Black Warrior Riverkeeper has taken a lead role in challenging land-application of waste, and staff member Nelson Brooke said Crow is right to be worried about what chemicals are in the waste.

"The draft form of the regulations would be better than where we were before, but they're not going to be stringent enough to protect the land and the environment and public health because of the nature of all of these different waste byproducts that are being allowed to be land-applied in Alabama," he said.

"It's kind of a fool's errand to take the worst of the worst out of our waste treatment processes and then put it on the land and pretend like it's fertilizer. Yeah, it has nutritive value, but it carries with it a cocktail of other pollutants. I think we're going to really regret allowing this to be done, however many decades down the road, when more science and health issues are recognized."

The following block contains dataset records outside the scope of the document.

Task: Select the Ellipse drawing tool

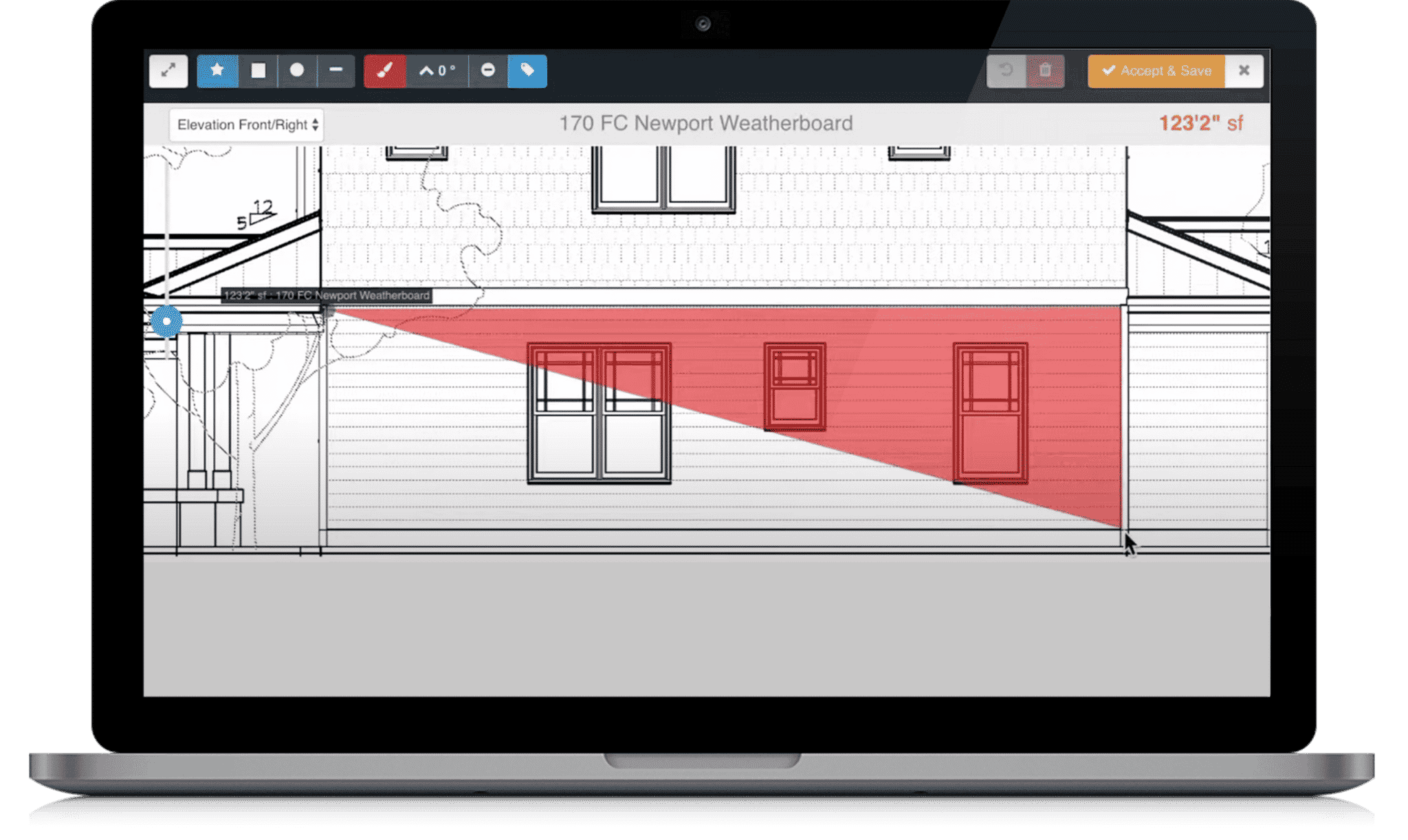Action: pos(298,71)
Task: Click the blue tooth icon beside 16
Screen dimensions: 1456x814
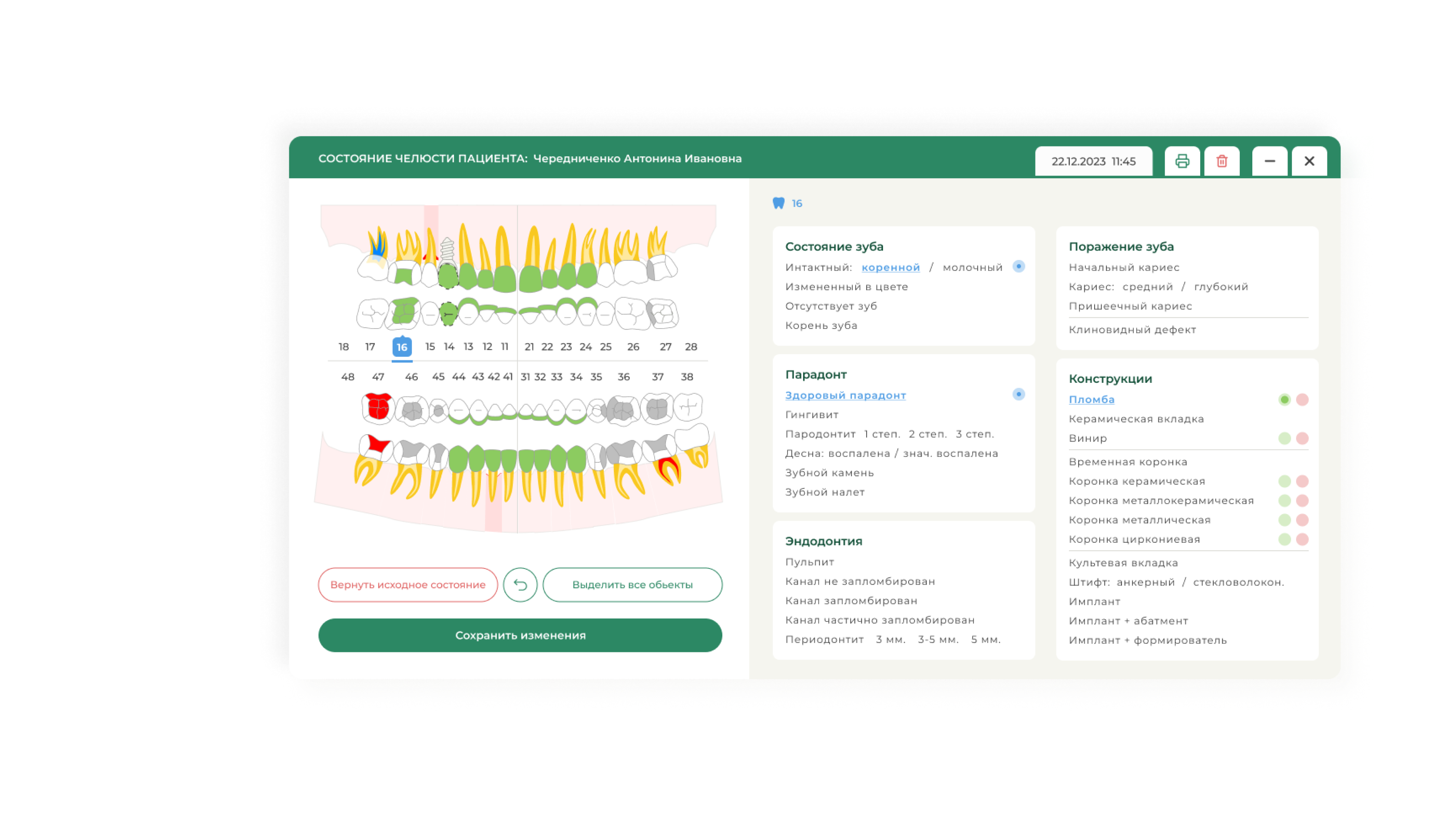Action: tap(778, 203)
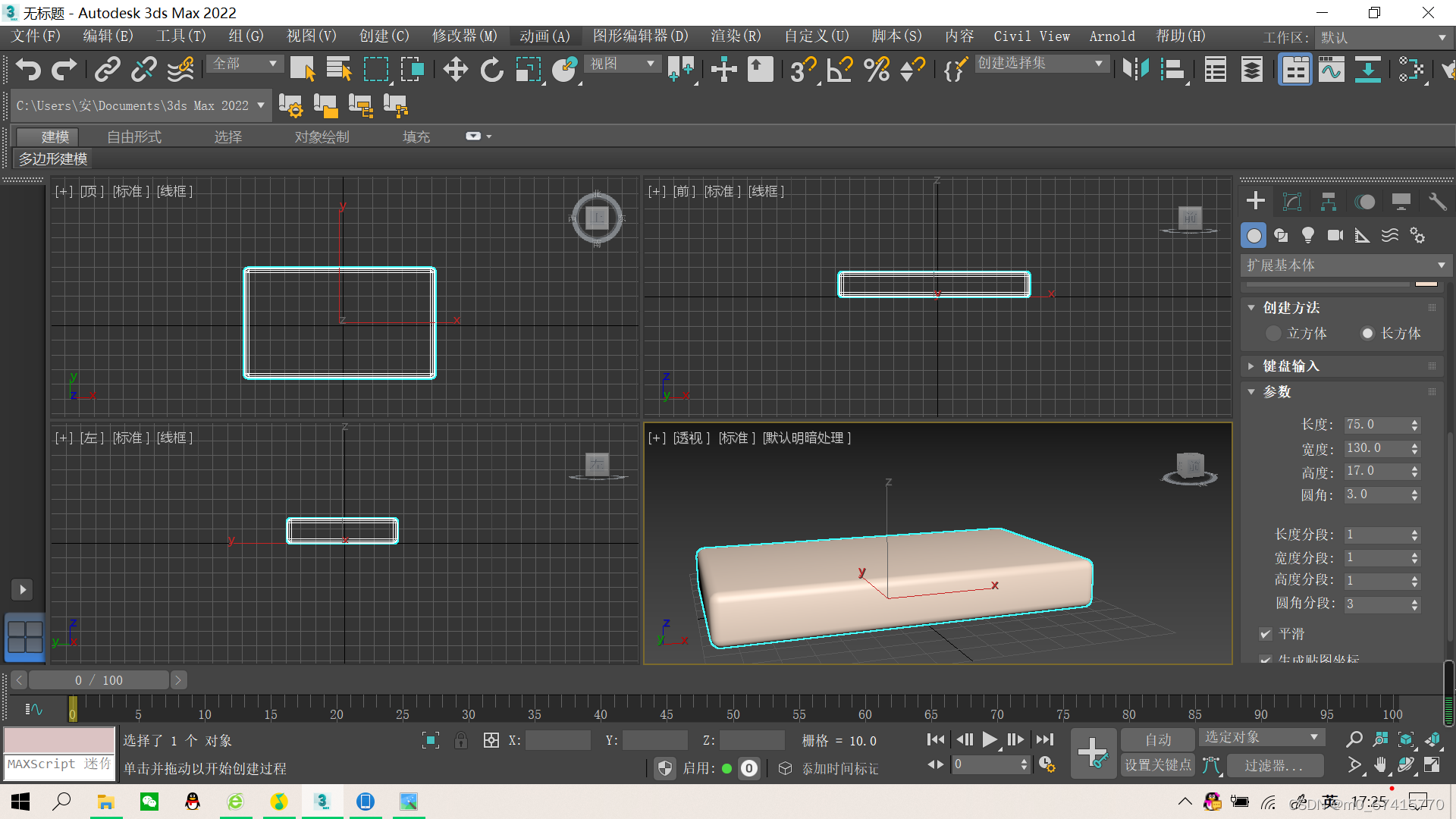Select the Move tool in the toolbar
This screenshot has width=1456, height=819.
[x=455, y=70]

LeFleur said ADEM primarily receives complaints about the smell of the land-applied waste, and the subjective nature of those complaints complicates the effort to draft regulations. There is no good way to directly regulate odor, he said.

"People say, 'I love the smell of baking bread,' but if you live across the street from a bakery you get a little tired of it," LeFleur said. "The way we handle (the subjective nature of odor) is we have best management practices. We try to design these best management practices to control those odors to a reasonable degree. You'll never eliminate all of the odors. ... Lord knows I empathize with folks that are around a facility that has a strong odor to it."

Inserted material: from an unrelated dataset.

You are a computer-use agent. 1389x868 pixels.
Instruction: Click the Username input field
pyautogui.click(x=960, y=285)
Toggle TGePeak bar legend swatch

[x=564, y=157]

He compared it to the smell that comes from paper mills.

"A lot of work has been done not controlling necessarily the odor directly but controlling the practices that contribute to the odor. That's what we're working at doing here," he said.

West sees the proposed regulations as an improvement over existing ones and hopes ADEM does not bow to pressure from corporate agricultural interests to weaken them.

"We hope that ADEM pays as much attention to the folks that are impacted by these practices as they do to the industries that they regulate and that profit from it," West said.

Despite the possibility of regulatory improvements, West believes ADEM should ban land-application of waste altogether.

"There's too much unknown. This practice shouldn't be happening at all," he said.

Brooke agreed.

"There is no way to paint a pretty picture on it," he said. "Nutrients are in a lot of things, but that doesn't mean that we should just blindly apply them to the land and ignore all the other things that are in that product."